Sebenarnya, pembicaraan mengenai sastra populer ini dapat melebar hingga kemana-mana. Secara harfiah, popular literature apabila diterjemahkan menjadi bahasa Indonesia yakni sastra populer. Sayangnya, ternyata banyak orang yang tidak setuju dengan penerjemahan tersebut, sebab “sastra” dalam konteks bahasa Indonesia justru diartikan sebagai tulisan yang adiluhung dan tidak dapat diartikan sebagai “literature” begitu saja karena konotasinya berbeda. Namun saat ini, dengan berkembangnya masyarakat yang mana mereka menjadi lebih pragmatis, maka kata “literatur” ini juga dapat digunakan untuk mengacu pada popular literature atau sastra populer ini.

Hakikat dari sebuah sastra populer dapat disimpulkan menjadi beberapa hal, yakni sebagai berikut:

  1. Suatu karya sastra dapat disebut sebagai karya adiluhung karena kualitasnya dianggap memenuhi kriteria karya sastra yang baik sekaligus populer di kalangan masyarakat.
  2. Suatu karya sastra populer yang ditulis untuk memenuhi selera publik dapat “naik” menjadi adiluhung karena ternyata mengandung nilai-nilai kesastraan yang tinggi.
  3. Suatu karya sastra populer dapat dianggap demikian dengan terbatasnya pada ruang dan waktu (mengikuti tren).
  4. Kesuksesan karya sastra populer dapat dilihat dari jumlah penjualannya, sementara kesuksesan karya sastra adiluhung dilihat dari penghargaan sastranya.

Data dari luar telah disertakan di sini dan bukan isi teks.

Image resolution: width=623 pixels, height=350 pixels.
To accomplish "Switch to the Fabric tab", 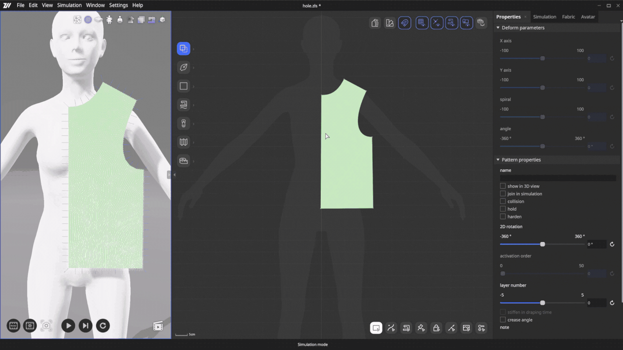I will coord(568,17).
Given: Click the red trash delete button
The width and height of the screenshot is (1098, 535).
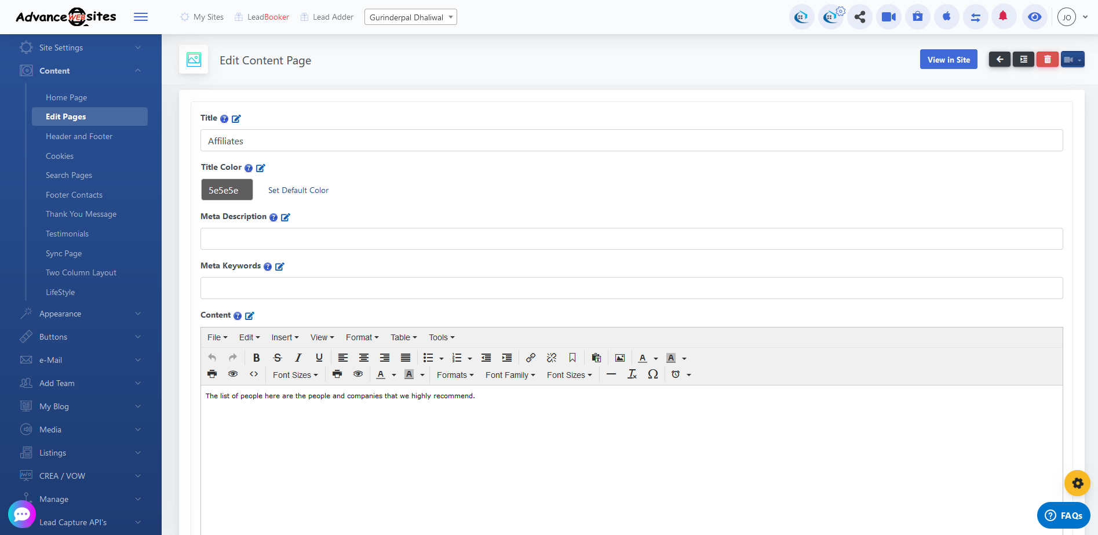Looking at the screenshot, I should [1047, 60].
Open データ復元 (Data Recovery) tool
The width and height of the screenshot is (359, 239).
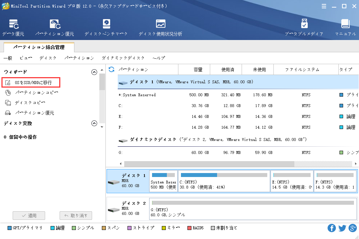point(13,28)
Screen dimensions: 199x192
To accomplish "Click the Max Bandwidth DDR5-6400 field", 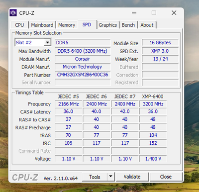I will click(83, 51).
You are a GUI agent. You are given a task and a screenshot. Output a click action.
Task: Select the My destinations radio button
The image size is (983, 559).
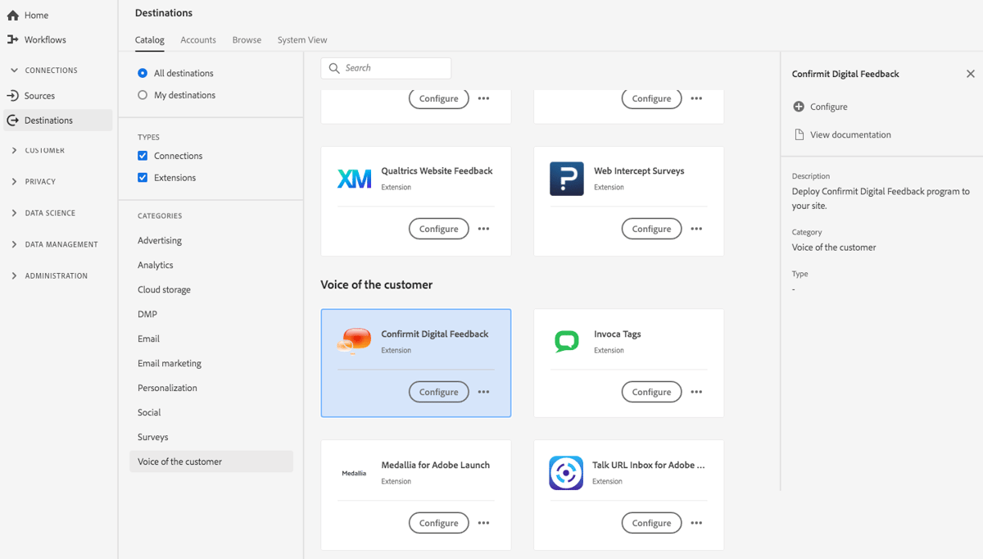click(142, 94)
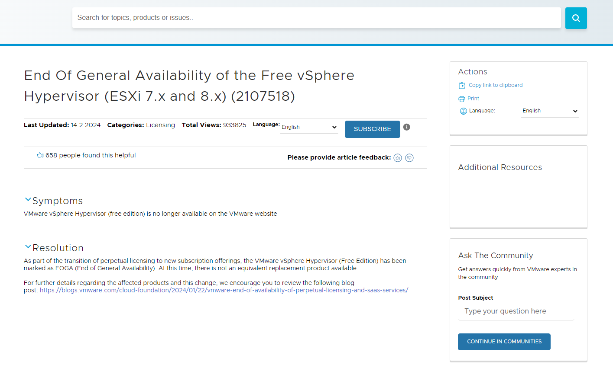Collapse the Resolution section
This screenshot has height=368, width=613.
[28, 247]
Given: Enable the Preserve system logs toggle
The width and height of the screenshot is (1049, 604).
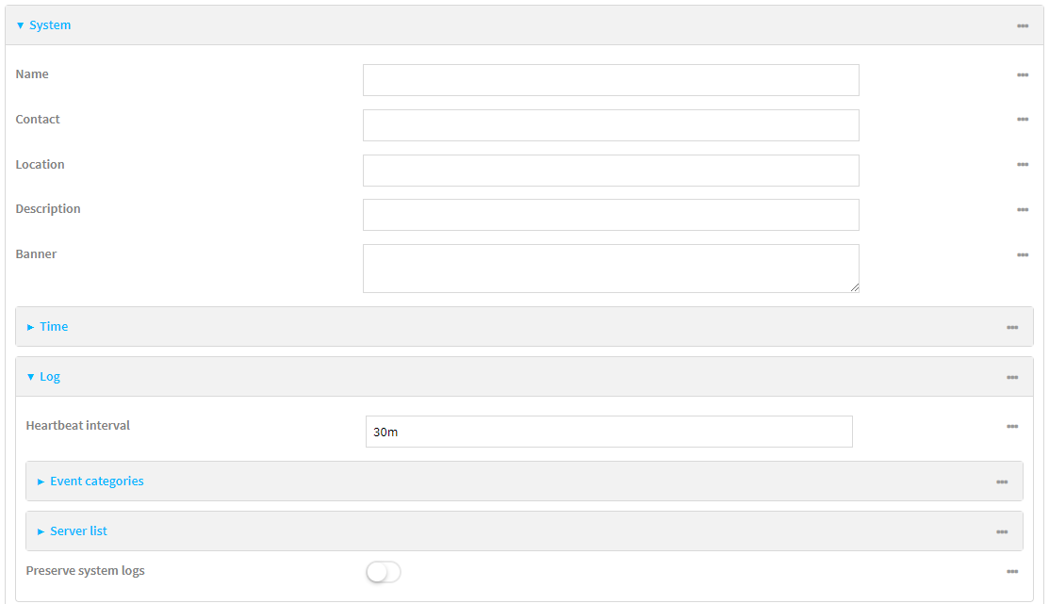Looking at the screenshot, I should 384,572.
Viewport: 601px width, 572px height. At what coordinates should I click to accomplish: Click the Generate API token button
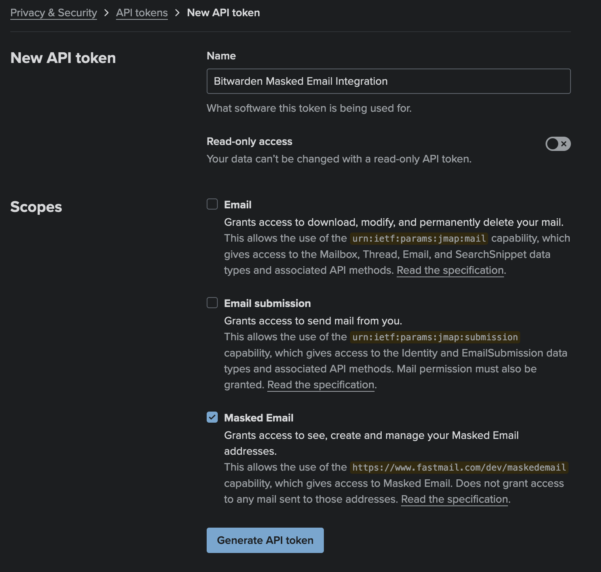tap(265, 540)
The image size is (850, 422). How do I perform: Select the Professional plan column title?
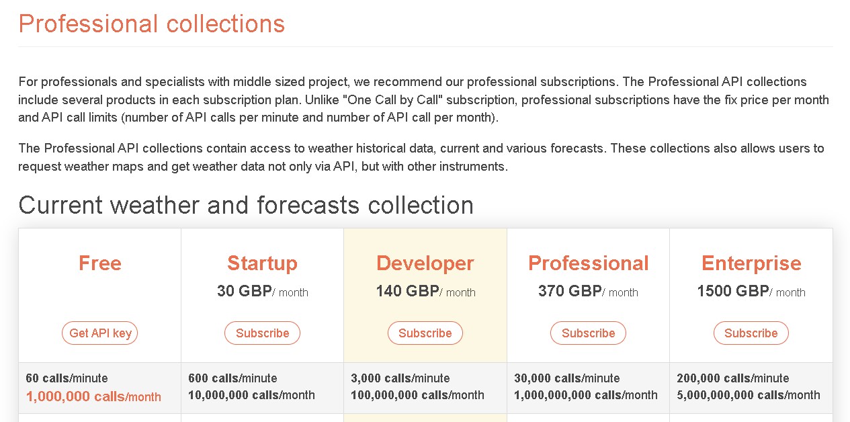coord(588,263)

Nah, dari beberapa hal tersebut dapat disimpulkan bahwa pada dasarnya sebuah sastra populer adalah tulisan yang berisikan kehidupan manusia sehari-hari dan diterima oleh banyak masyarakat (berdasarkan pada penjualannya). 

Beli Buku di Gramedia

Apakah Semua Tulisan Dapat Disebut Sebagai Sebuah Sastra?

Dalam bahasa Inggris, sastra disebut dengan “literature”, sehingga jika berkaitan dengan sastra populer maka disebut dengan “popular literature”.

Banyak sastrawan berusaha mendefinisikan mengenai apa itu sastra. Beberapa diantaranya adalah Sumardjo & Saini (1997: 3-4) berpendapat bahwa sastra adalah ungkapan pribadi manusia yang berupa pengalaman, pemikiran, perasaan, ide, semangat, keyakinan dalam suatu bentuk gambaran konkret yang membangkitkan pesona dengan alat bahasa. Dari pendapat tersebut dapat disebut bahwa sebuah sastra akan memiliki unsur-unsur berupa pikiran,pengalaman, ide, perasaan, semangat, kepercayaan (keyakinan), ekspresi atau ungkapan, bentuk dan bahasa.

Tidak hanya itu, Saryono (2009) juga berpendapat bahwa sastra mempunyai kemampuan untuk merekam semua pengalaman yang empiris-natural maupun pengalaman yang non empiris-supernatural. Pengalaman yang dimaksud adalah pengalaman hidup yang berkaitan dengan kehidupan manusia, sehingga dengan kata lain sastra mampu menjadi saksi dan pengomentar kehidupan manusia.

Jadi, ungkapan pengalaman manusia dalam bentuk teks (bahasa) yang disampaikan secara ekspresif ini kemudian dapat disebut sebagai sastra, yang nantinya turut dapat dihubungkan dengan karya seni. Sebuah sastra supaya dapat disebut sebagai “karya sastra” juga harus memenuhi standar “keindahan”.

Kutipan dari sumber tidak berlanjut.